The velocity of the each glider after first gliders has lost the contact with spring.

Answer to Problem 48P

The velocity of the second glider is $v_{2f}=\frac{2m_1{v}_1+\left(m_2-m_1\right)v_2}{m_1+m_2}$ and first glider is

$v_{1f}=\frac{2m_2{v}_2+\left(m_1-m_2\right)v_1}{m_1+m_2}$.

Explanation of Solution

Write the expression for conservation of momentum.

  $m_1\left(v_1-v_{1f}\right)=m_2\left(v_{2f}-v_2\right)$        (V)

Here, $v_{1f}$ is the velocity of the first glider after lost contact with spring and $v_{\text{2}f}$ is the velocity of the second glider after lost contact with spring.

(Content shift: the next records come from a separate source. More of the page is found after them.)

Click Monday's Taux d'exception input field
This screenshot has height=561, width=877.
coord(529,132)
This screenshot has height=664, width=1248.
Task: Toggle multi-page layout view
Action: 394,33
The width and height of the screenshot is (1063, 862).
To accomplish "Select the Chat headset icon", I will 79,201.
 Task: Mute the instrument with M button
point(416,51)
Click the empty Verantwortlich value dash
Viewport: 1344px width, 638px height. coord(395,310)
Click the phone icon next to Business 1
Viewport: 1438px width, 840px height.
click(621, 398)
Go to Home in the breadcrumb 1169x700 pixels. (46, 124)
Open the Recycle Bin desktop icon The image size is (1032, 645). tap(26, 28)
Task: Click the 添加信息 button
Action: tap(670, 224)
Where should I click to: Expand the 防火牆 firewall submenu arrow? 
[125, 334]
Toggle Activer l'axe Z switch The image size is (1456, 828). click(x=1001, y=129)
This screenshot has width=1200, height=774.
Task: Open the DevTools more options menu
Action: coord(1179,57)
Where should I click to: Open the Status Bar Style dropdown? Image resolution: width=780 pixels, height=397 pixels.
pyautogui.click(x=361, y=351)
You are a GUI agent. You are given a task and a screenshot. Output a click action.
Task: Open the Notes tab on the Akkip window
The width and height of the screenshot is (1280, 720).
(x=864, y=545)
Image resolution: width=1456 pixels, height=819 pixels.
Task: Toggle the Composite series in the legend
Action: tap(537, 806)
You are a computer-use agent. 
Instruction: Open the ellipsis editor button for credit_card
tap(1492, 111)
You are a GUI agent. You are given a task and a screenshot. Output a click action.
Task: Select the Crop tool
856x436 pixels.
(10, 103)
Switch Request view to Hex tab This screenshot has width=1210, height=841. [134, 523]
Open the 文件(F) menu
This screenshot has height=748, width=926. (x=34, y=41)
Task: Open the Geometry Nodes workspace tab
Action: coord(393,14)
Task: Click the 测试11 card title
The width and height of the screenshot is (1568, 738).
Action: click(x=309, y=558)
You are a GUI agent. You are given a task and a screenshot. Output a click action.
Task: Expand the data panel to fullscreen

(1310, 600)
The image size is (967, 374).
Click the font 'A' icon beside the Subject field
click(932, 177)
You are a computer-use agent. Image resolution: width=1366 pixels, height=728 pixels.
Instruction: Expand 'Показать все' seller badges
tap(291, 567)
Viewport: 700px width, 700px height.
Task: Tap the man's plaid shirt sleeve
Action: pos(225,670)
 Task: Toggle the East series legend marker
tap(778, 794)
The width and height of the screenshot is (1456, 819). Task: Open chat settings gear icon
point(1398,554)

Write the expression for law of conservation of energy for the each gliders.

  $\frac{1}{2}{m}_1{v}_1^2+\frac{1}{2}{m}_2{v}_2^2=\frac{1}{2}{m}_1{v}_{1f}^2+\frac{1}{2}{m}_2{v}_{2f}^2$        (VI)

Rewrite the equation (VI).

  $\begin{array}{c}{m}_1{v}_1^2+m_2{v}_2^2=m_1{v}_{1f}^2+m_2{v}_{2f}^2\\ m_1{v}_1^2-m_1{v}_{1f}^2=m_2{v}_{2f}^2-m_2{v}_2^2\\ m_1\left(v_1^2-v_{1f}^2\right)=m_2\left(v_{2f}^2-v_2^2\right)\end{array}$

Conclusion:

Simplify the above relation and substitute equation (V).

  $\begin{array}{c}{m}_2\left(v_{2f}-v_2\right)\left(v_1+v_{1f}\right)=m_2\left(v_{2f}-v_2\right)\left(v_{2f}+v_2\right)\\ \left(v_1+v_{1f}\right)=\left(v_{2f}+v_2\right)\\ v_{1f}=v_{2f}+v_2-v_1\end{array}$

Substitute the above relation in equation (V) and rearrange for $v_{2f}$ and $v_{1f}$.

  $\begin{array}{c}{m}_1\left(v_1-v_{2f}-v_2+v_1\right)=m_2\left(v_{2f}-v_2\right)\\ m_1\left(2v_1-v_{2f}-v_2\right)=m_2\left(v_{2f}-v_2\right)\\ v_{2f}=\frac{2m_1{v}_1+\left(m_2-m_1\right)v_2}{m_1+m_2}\end{array}$

  $v_{1f}=\frac{2m_2{v}_2+\left(m_1-m_2\right)v_1}{m_1+m_2}$

Therefore, the velocity of the second glider is $v_{2f}=\frac{2m_1{v}_1+\left(m_2-m_1\right)v_2}{m_1+m_2}$ and first glider is

$v_{1f}=\frac{2m_2{v}_2+\left(m_1-m_2\right)v_1}{m_1+m_2}$.